The program will include a "poster pop" session during which each poster presenter will have the opportunity to introduce his/her poster for 5 minutes to the conference attendees. Each presenter (keynote, invited, poster) is invited to submit a short manuscript that will be published online.

Location

The 13th Workshop on Information Optics will be held during 7-11 July, 2014 in Neuchatel. Switzerland). Neuchatel lies in French speaking western part of Switzerland. The city of Neuchâtel was founded over 1,000 years ago on the shore of a vast, beautiful lake near the Jura Mountains, Neuchâtel is home to 32 Swiss heritage sites of national significance. Neuchâtel is the capital of the canton of Neuchâtel, situated in western Switzerland on the shores of Lake Neuchâtel. The city has 32,000 residents and the canton has 170,000; most are French speaking. The canton is in the centre of the Jura mountains and includes three distinct regions: the wine-growing region located along the lake, the Les Vallées region to the north, with the Ruz Valley and the Val de Travers at about 700m, and the Neuchâtel mountains (900m-1065m), a long valley that is home to La Chaux-de-Fonds, Le Locle and La Brévine. The canton of Neuchâtel is well known for its wines, absinthe, dairy farming, cattle breeding, horse breeding, watch-making, micro-technology and high-tech industries.

The city of Neuchâtel has been a students’ town for generations. It is home to some light industries, but the local schools and University are what has earned Neuchâtel an enviable academic reputation. The city has a good library system and enjoys frequent concerts, lectures and plays by prominent artists. Neuchâtel was founded over 1,000 years ago, when the castle from which the town gets its name (“New Castle”) was completed in 1011. The castle is well worth a visit, as is the “Old Town”, which is closed to vehicular traffic and is where most of Neuchâtel’s shops, restaurants and cafés are located.

The climate is mild, with a lengthy autumn. Snow is rare in the winter months in the city, but excellent alpine conditions are just a 20-minute bus ride away for those who enjoy snowboarding and skiing.

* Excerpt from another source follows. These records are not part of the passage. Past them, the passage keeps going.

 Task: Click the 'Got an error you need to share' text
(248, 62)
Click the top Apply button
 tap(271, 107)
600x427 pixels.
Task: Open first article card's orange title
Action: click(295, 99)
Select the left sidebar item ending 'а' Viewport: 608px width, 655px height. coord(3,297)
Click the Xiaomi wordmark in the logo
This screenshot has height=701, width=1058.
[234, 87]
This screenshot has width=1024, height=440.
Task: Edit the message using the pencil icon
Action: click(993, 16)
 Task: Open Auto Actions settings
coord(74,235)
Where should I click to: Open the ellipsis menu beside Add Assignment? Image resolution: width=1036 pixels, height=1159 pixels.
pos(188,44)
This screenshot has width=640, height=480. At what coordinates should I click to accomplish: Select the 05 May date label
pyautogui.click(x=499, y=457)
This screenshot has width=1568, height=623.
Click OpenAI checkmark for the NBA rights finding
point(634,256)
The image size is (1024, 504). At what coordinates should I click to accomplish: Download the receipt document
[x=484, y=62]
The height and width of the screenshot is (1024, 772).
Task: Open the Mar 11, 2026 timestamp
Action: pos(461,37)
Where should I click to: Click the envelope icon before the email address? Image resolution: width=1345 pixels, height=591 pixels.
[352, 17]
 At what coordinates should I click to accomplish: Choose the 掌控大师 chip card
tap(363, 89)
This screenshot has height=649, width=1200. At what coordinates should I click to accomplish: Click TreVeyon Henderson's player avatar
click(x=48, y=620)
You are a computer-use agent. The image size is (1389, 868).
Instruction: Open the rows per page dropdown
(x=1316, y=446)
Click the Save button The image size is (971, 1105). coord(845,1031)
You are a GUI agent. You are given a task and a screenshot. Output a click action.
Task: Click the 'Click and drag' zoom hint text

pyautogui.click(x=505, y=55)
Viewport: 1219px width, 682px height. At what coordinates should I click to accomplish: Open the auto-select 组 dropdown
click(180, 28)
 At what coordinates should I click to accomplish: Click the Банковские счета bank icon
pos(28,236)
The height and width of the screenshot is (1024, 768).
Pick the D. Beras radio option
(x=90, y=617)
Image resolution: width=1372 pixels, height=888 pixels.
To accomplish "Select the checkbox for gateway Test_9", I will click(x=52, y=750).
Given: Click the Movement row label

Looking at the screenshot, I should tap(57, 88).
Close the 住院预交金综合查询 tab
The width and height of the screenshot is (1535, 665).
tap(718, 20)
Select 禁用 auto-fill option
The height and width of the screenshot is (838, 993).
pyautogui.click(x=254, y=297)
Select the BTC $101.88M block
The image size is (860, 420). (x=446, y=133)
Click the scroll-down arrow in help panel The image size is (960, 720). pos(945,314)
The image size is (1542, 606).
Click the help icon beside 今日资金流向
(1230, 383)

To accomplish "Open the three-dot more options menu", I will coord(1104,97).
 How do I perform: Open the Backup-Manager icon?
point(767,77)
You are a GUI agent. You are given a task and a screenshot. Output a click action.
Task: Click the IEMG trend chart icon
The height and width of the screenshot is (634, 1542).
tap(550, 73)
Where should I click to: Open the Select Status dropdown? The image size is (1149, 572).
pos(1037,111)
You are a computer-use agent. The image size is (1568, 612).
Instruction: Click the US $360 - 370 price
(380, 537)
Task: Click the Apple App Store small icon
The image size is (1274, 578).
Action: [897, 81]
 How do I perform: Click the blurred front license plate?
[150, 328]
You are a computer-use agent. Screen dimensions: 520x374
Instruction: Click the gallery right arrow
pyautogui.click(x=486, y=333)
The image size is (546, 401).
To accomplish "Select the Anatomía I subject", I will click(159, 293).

Best of all, Neuchâtel is ideally situated as a centre from which to visit other places of interest. Good roads and excellent train service connect the city to Lausanne and Geneva to the west, and with Bâle, Berne and Zurich to the east. The French frontier lies 32 km (20 miles) away, the Black Forest of Germany is 120 km (75 miles) distant, and the Italian border is 160 km (100 miles) away.